## Source text
## Begin
# Wrestlers?



## Hand Sword (Jun 28, 2006)

Let me say this: I am a huge fan of the MMA's and UFC! That being said, I have to say That I sometimes have to switch the channel. The reason, that keeps occurring, are the "fighters" that have backgrounds in wrestling. They are great at getting takedowns, and keeping their opponents in a compromised position. However, they seem to be clueless about the grappling game. It turns into three rounds of pinning and holding down, and not much else. I find this completely frustrating. Believe me, I love a good grappling match, but the wrestlers are excruciating. 

Does anyone else feel this way? 
How about it? Wrestlers in MMA matches yes or no?


----------



## Andrew Green (Jun 29, 2006)

Saw some stats a little while ago that put wrestlers as the top winners in the UFC going back quite a ways.

Wrestling is probably the most important skill set in MMA.

But yes, the pure wrestlers are boring.  They often lack finishing power.  Of course, Couture & Liddell where both wrestlers, Hughes was a wrestler, lots of great fighters too watch are wrestlers, but they need something to end it.

I like the TUF bonus for ending the fight, would like to see that become standard.  Letting it go to a decission should = less money.  For the big cheques take some risks, try to end it, don't just lay and pray for a decission.


----------



## Hand Sword (Jun 29, 2006)

Andrew Green said:
			
		

> Saw some stats a little while ago that put wrestlers as the top winners in the UFC going back quite a ways.
> 
> Wrestling is probably the most important skill set in MMA.
> 
> ...


 
I would never put those fighters in the group that I was referring to. They are well rounded fighters that work at their game. My group, I find myself screaming at the tv "For the love of god---DO SOMETHING!!" They just hold and pin, occasionally throwing a sloppy strike. It's Brutal to watch for 15 minutes. Thank god the stand them back up rule is there. Even tonight, Rashad just sat in the guard-literally! Occasionally threw a strike, but, gee! Even Joe Rogan was screaming to do something! the other fights also, opponents giving the back and nothing just a hold on to them.


----------



## Andrew Green (Jun 29, 2006)

I know, it's frustrating and they got no place on live events...


----------



## Hand Sword (Jun 29, 2006)

Maybe the MMA organizations should have official training schools that the fighters should pass, or show some degree of ability in before allowing them to FIGHT.


----------



## MJS (Jun 29, 2006)

Hand Sword said:
			
		

> Let me say this: I am a huge fan of the MMA's and UFC! That being said, I have to say That I sometimes have to switch the channel. The reason, that keeps occurring, are the "fighters" that have backgrounds in wrestling. They are great at getting takedowns, and keeping their opponents in a compromised position. However, they seem to be clueless about the grappling game. It turns into three rounds of pinning and holding down, and not much else. I find this completely frustrating. Believe me, I love a good grappling match, but the wrestlers are excruciating.
## End
## Task data
## Begin
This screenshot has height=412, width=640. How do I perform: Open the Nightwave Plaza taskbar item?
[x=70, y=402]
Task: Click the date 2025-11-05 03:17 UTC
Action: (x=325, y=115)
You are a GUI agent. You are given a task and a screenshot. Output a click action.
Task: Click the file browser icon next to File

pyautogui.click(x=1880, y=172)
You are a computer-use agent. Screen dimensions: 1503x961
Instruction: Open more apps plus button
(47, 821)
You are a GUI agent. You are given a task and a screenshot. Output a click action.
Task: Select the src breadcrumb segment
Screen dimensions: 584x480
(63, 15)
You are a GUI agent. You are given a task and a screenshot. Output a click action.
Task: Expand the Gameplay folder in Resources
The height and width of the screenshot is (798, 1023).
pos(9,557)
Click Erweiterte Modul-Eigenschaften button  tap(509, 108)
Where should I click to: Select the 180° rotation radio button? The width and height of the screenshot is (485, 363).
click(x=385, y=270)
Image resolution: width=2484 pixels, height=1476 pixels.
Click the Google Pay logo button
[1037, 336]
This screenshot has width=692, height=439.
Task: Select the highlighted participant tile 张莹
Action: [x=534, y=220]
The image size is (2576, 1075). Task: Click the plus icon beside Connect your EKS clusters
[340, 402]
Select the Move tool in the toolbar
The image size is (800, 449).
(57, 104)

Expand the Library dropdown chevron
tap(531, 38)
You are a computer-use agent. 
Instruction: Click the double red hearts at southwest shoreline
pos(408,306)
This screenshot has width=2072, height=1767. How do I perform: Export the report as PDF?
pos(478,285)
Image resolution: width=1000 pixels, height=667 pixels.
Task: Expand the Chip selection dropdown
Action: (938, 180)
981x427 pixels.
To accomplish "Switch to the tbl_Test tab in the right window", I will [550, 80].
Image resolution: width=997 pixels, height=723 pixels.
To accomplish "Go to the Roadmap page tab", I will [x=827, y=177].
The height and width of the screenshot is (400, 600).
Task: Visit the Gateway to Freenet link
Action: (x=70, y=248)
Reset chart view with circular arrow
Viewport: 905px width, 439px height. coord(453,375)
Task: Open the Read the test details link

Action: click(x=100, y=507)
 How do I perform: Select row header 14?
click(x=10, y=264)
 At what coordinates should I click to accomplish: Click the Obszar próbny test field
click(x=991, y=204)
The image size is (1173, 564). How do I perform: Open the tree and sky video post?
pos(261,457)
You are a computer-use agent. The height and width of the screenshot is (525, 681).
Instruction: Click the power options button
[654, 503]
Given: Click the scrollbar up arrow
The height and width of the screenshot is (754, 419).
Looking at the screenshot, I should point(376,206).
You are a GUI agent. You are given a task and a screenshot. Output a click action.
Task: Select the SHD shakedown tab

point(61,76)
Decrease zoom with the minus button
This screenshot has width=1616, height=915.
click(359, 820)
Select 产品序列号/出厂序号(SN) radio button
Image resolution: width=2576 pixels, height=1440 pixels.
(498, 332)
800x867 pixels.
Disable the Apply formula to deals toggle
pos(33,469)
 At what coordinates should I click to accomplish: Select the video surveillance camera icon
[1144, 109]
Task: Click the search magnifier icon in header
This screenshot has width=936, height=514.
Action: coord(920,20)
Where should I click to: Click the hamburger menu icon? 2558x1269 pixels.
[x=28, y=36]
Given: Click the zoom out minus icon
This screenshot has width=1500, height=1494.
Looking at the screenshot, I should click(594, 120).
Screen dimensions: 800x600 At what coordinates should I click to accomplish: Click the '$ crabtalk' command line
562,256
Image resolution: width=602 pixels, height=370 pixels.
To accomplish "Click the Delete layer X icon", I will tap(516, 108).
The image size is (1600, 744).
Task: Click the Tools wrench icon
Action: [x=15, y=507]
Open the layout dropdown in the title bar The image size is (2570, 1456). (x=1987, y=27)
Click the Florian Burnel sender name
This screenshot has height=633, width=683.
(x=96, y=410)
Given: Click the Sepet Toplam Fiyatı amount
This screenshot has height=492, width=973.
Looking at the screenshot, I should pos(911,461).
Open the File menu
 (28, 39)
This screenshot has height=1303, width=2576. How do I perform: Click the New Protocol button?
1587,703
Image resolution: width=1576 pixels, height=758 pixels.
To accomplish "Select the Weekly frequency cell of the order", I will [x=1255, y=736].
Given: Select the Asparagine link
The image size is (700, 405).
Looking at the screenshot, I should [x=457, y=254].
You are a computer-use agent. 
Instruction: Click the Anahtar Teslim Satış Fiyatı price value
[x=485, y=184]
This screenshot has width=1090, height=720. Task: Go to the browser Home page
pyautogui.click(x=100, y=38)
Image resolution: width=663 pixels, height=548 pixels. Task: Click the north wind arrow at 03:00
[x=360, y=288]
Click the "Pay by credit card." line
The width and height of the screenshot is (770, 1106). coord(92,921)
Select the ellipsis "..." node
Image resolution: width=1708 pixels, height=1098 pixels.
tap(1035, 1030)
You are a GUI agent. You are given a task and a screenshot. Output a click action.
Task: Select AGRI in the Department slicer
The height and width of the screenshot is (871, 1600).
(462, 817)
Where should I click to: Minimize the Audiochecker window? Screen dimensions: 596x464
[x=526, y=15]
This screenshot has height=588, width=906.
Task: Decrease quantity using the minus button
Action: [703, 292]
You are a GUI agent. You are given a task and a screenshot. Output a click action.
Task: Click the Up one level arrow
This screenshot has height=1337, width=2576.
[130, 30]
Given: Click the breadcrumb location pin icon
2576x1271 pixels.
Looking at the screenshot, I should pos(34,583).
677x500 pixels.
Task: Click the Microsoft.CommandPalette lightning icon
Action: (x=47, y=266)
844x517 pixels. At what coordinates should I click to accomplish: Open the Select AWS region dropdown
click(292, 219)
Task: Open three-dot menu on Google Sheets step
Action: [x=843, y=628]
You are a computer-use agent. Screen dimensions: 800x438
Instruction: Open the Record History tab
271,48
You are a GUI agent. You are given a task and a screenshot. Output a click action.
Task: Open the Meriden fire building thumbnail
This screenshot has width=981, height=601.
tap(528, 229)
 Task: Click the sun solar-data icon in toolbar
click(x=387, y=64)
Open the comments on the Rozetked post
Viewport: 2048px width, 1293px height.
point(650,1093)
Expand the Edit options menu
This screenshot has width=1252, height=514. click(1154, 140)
## End
## To be done
1. Copy out the records word for word, everything from the line containing "The image size is (1173, 564)." down to the line containing "Open the layout", including both of those lines.
2. Write what comes next in the forum thread about wrestlers in MMA, starting from the point where it stops.

## The responses
1.
The image size is (1173, 564). How do I perform: Open the tree and sky video post?
pos(261,457)
You are a computer-use agent. The height and width of the screenshot is (525, 681).
Instruction: Click the power options button
[654, 503]
Given: Click the scrollbar up arrow
The height and width of the screenshot is (754, 419).
Looking at the screenshot, I should point(376,206).
You are a GUI agent. You are given a task and a screenshot. Output a click action.
Task: Select the SHD shakedown tab

point(61,76)
Decrease zoom with the minus button
This screenshot has width=1616, height=915.
click(359, 820)
Select 产品序列号/出厂序号(SN) radio button
Image resolution: width=2576 pixels, height=1440 pixels.
(498, 332)
800x867 pixels.
Disable the Apply formula to deals toggle
pos(33,469)
 At what coordinates should I click to accomplish: Select the video surveillance camera icon
[1144, 109]
Task: Click the search magnifier icon in header
This screenshot has width=936, height=514.
Action: coord(920,20)
Where should I click to: Click the hamburger menu icon? 2558x1269 pixels.
[x=28, y=36]
Given: Click the zoom out minus icon
This screenshot has width=1500, height=1494.
Looking at the screenshot, I should click(594, 120).
Screen dimensions: 800x600 At what coordinates should I click to accomplish: Click the '$ crabtalk' command line
562,256
Image resolution: width=602 pixels, height=370 pixels.
To accomplish "Click the Delete layer X icon", I will tap(516, 108).
The image size is (1600, 744).
Task: Click the Tools wrench icon
Action: [x=15, y=507]
Open the layout dropdown in the title bar The image size is (2570, 1456). (x=1987, y=27)

2.
> 
> Does anyone else feel this way?
> How about it? Wrestlers in MMA matches yes or no?


 
Yes, I hear what you're saying.  I too, enjoy watching the UFC.  In the beginning, I got the impression that many spectators enjoyed the stand up game much more than the ground game.  Often you'd hear the boos from the crowd.  Now, IMO, if they're on the ground, doing nothing more than holding, I can see where that would get frustrating.  Personally, I don't think holding someone down should count, unless you're working to get a submission.  Simply holding someone until the clock runs out, to me, doesnt seem like the person was trying too hard.

If we look at the first few UFC events, ones with Severn and Coleman, you'd see just that...great takedowns, but once there, they seemed lost.  Sure, they'd throw some strikes, but the subs. were few and far.  As time went on, there was obvious improvement.

Mike


----------



## Kreth (Jun 29, 2006)

My personal experience has been much the same. Pure wrestlers are great at getting position, but then things tend to stagnate. However, the ones that learned the ground game in addition to their grappling skills were pretty formidable.


----------



## Grenadier (Jun 29, 2006)

MJS said:
			
		

> If we look at the first few UFC events, ones with Severn and Coleman, you'd see just that...great takedowns, but once there, they seemed lost. Sure, they'd throw some strikes, but the subs. were few and far. As time went on, there was obvious improvement.
> 
> Mike


 

I think one of the most glaring example of that was Severn's fight with David "Tank" Abbott.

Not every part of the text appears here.